After a switchover, you must clear the NVFAIL state by resetting the -in-nvfailed-state parameter of the volume modify command to remove the restriction of clients to access data.

The database or file system must not be running or trying to access the affected volume.

Setting -in-nvfailed-state parameter requires advanced-level privilege.

  1. Recover the volume by using the volume modify command with the -in-nvfailed-state parameter set to false.

For instructions about examining database file validity, see the documentation for your specific database software.

If your database uses LUNs, review the steps to make the LUNs accessible to the host after an NVRAM failure.

Recovering LUNs in NVFAIL states after switchover

After a switchover, the host no longer has access to data on the LUNs that are in NVFAIL states. You must perform a number of actions before the database has access to the LUNs.

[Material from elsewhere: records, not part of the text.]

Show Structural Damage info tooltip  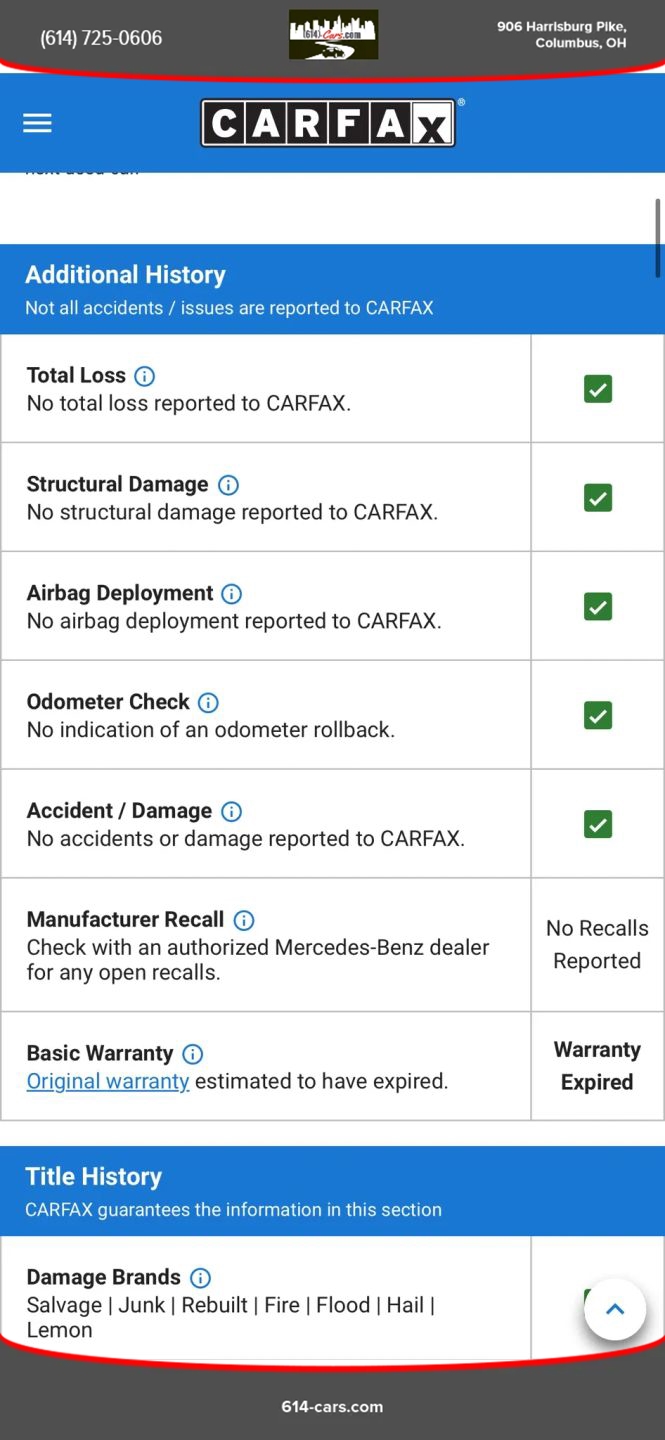228,485

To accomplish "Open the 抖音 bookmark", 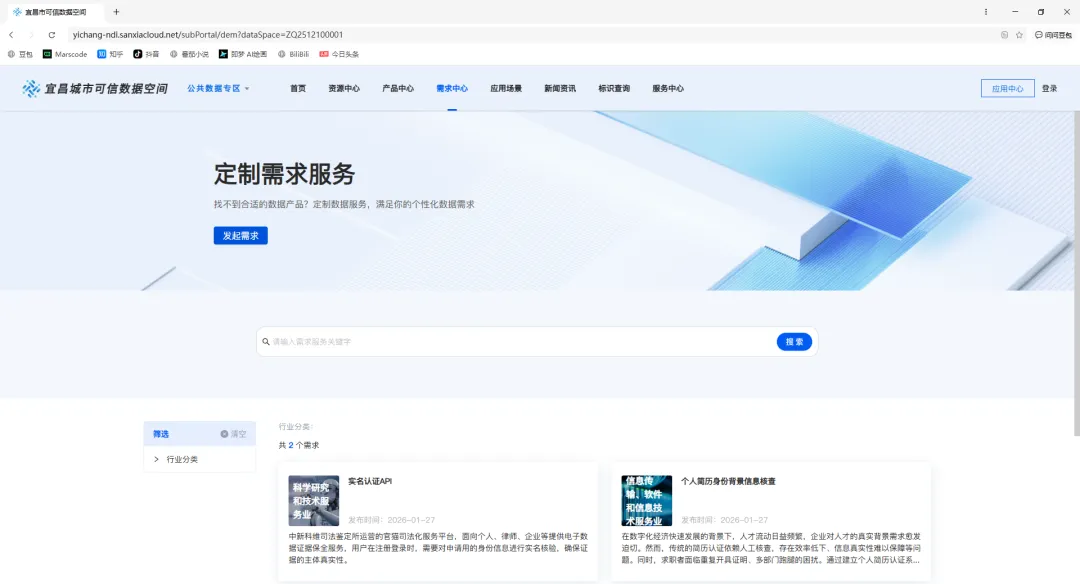I will pos(147,53).
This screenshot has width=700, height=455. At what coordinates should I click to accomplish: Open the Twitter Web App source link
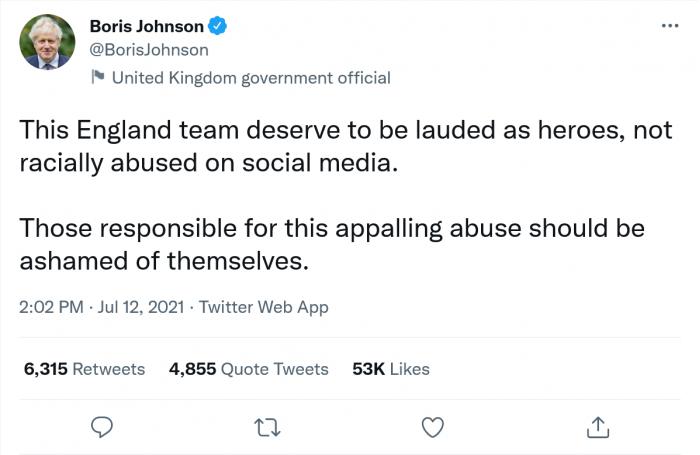tap(263, 308)
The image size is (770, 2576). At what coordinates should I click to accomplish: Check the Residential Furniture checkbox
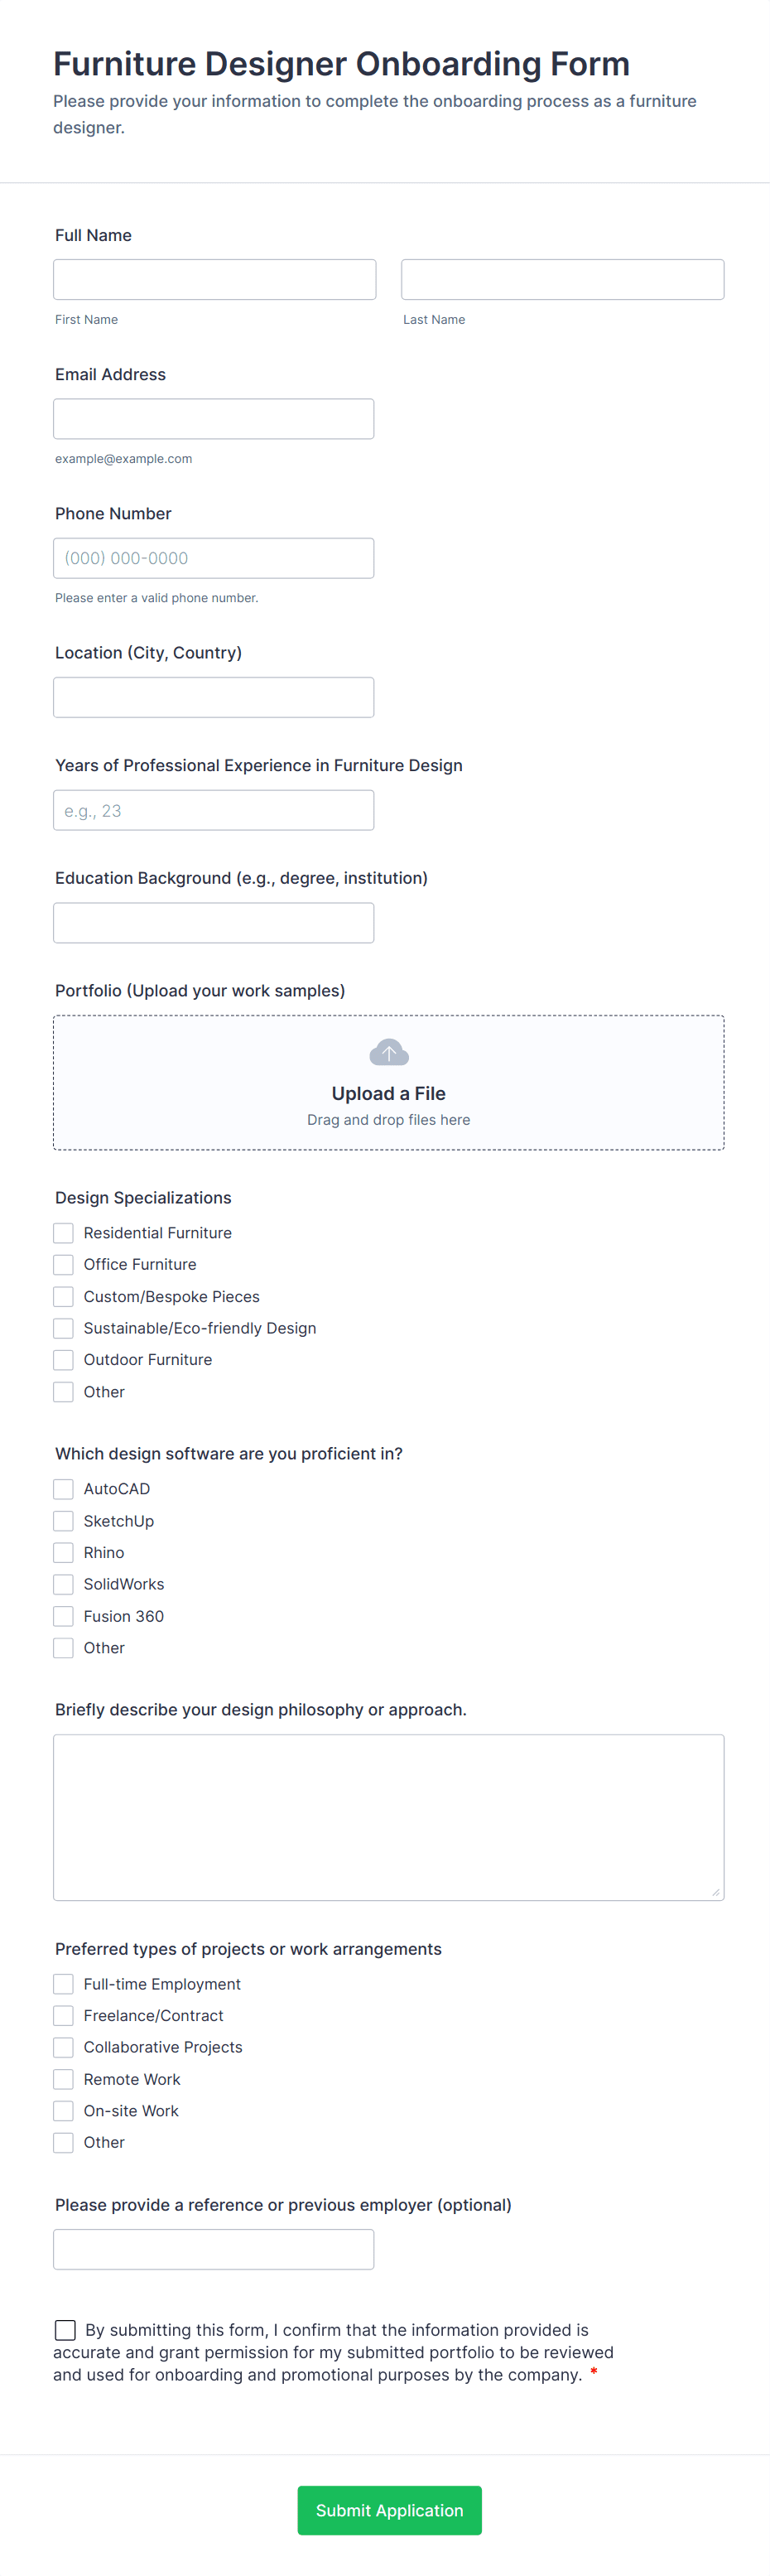(x=64, y=1233)
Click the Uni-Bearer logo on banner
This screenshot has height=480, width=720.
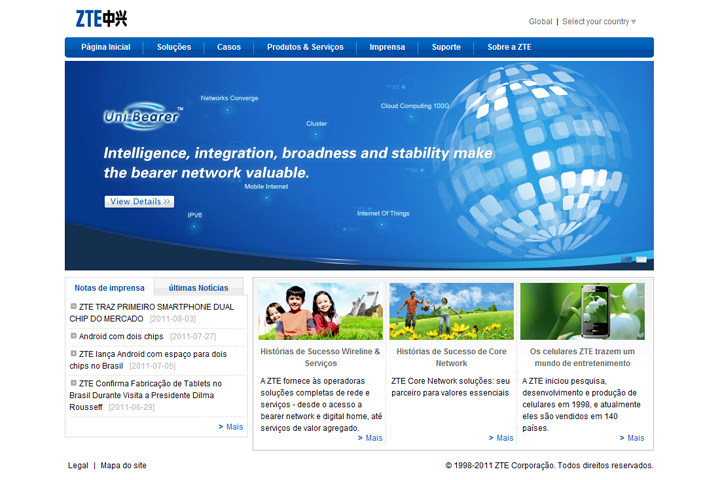pos(142,117)
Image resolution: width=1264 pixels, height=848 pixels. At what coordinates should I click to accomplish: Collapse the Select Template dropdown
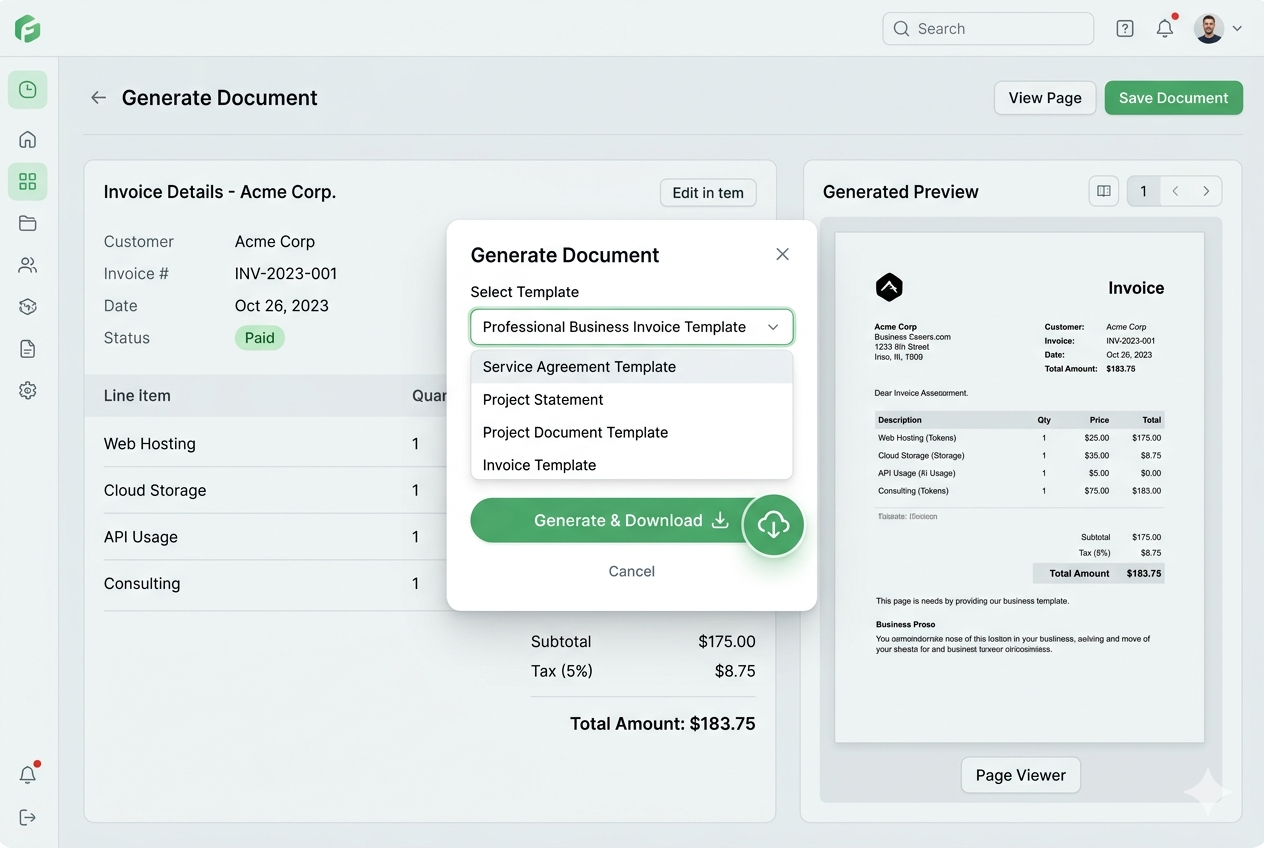[773, 327]
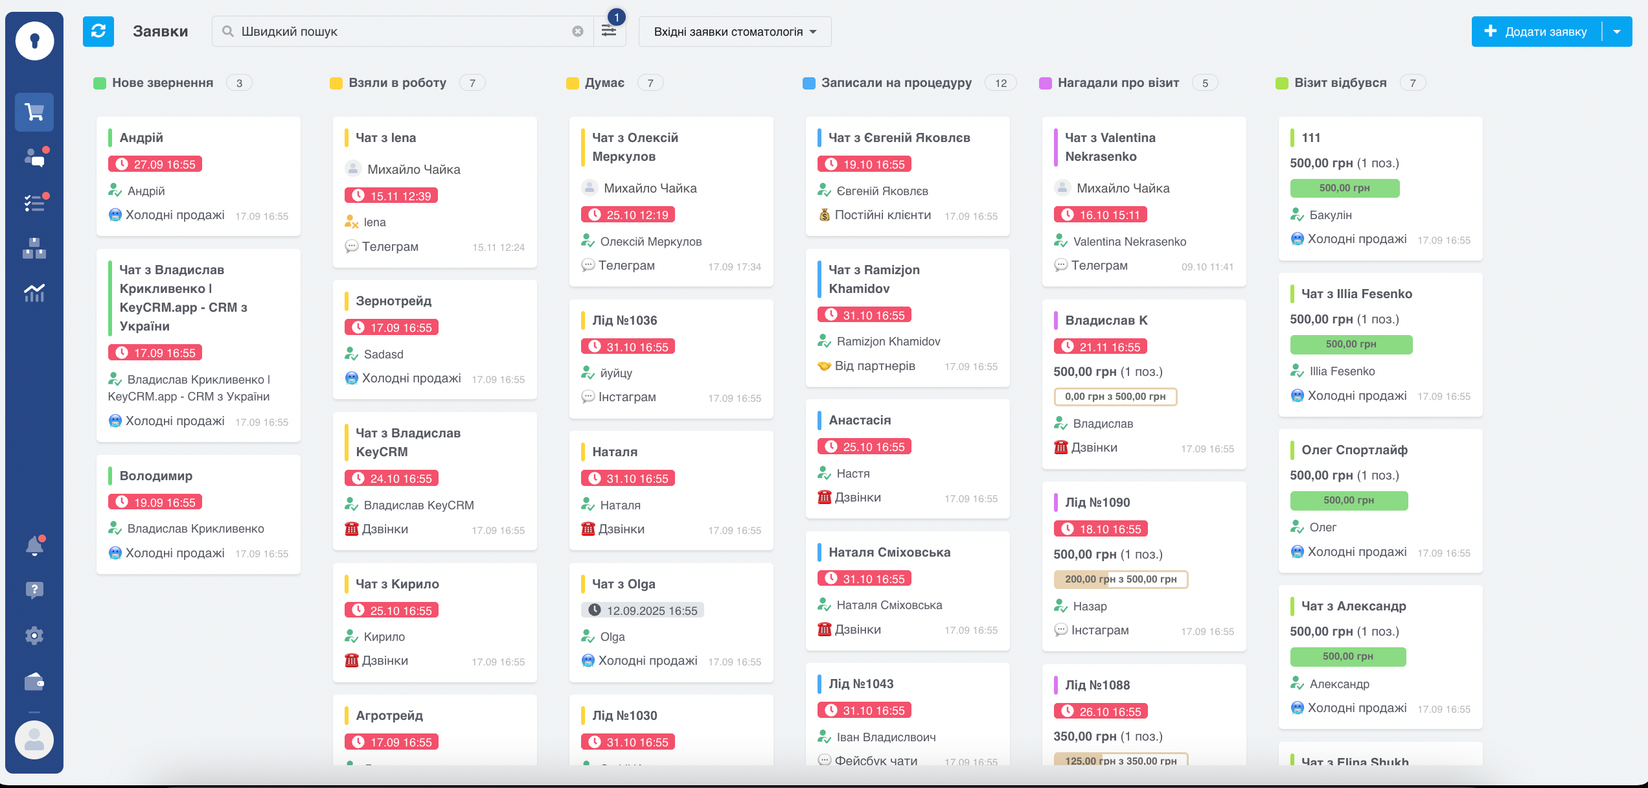Select the cart orders section in sidebar
This screenshot has width=1648, height=788.
pos(34,112)
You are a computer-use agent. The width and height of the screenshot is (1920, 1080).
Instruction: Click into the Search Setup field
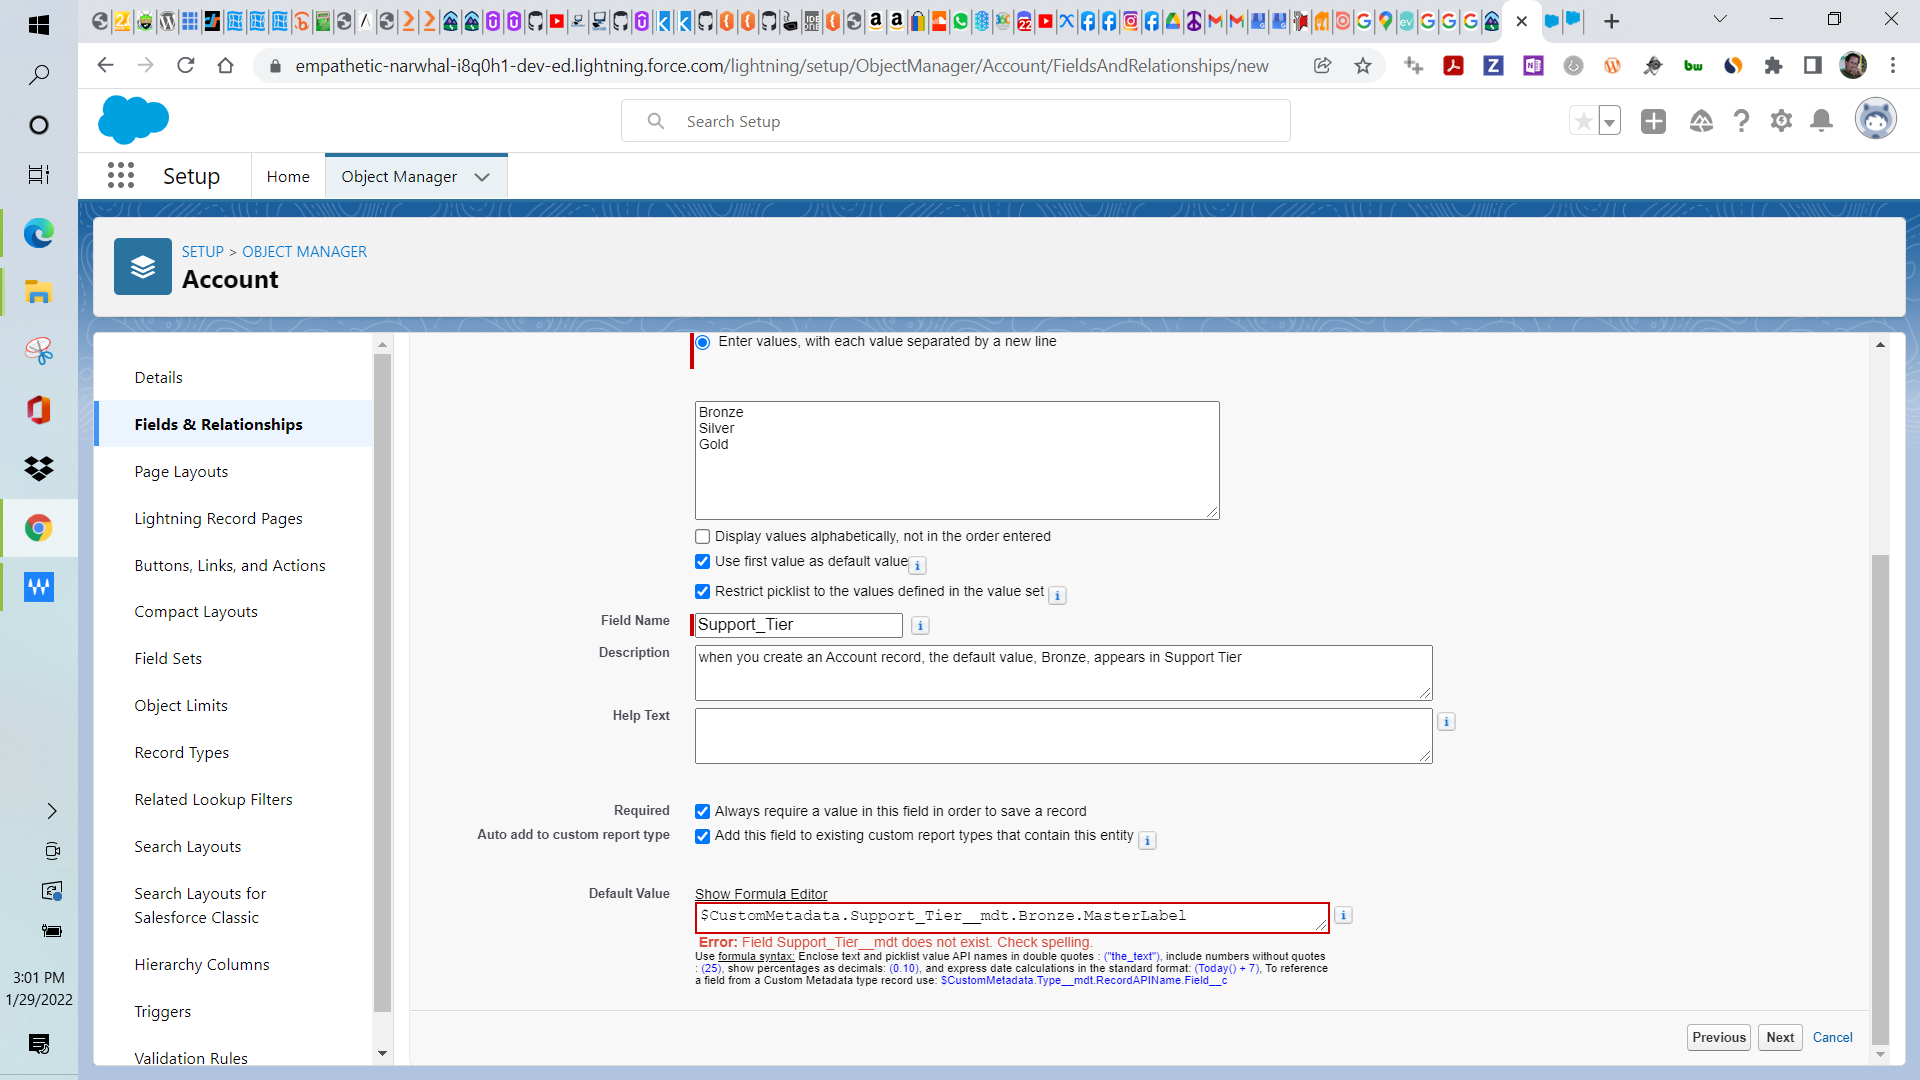[x=956, y=120]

The database must not be running.

  1. Clear the NVFAIL state on the affect volume that hosts the LUNs by resetting the -in-nvfailed-state parameter of the volume modify command.

  2. Bring the affected LUNs online.

  3. Examine the LUNs for any data inconsistencies and resolve them.

    This might involve host-based recovery or recovery done on the storage controller using SnapRestore.

  4. Bring the database application online after recovering the LUNs.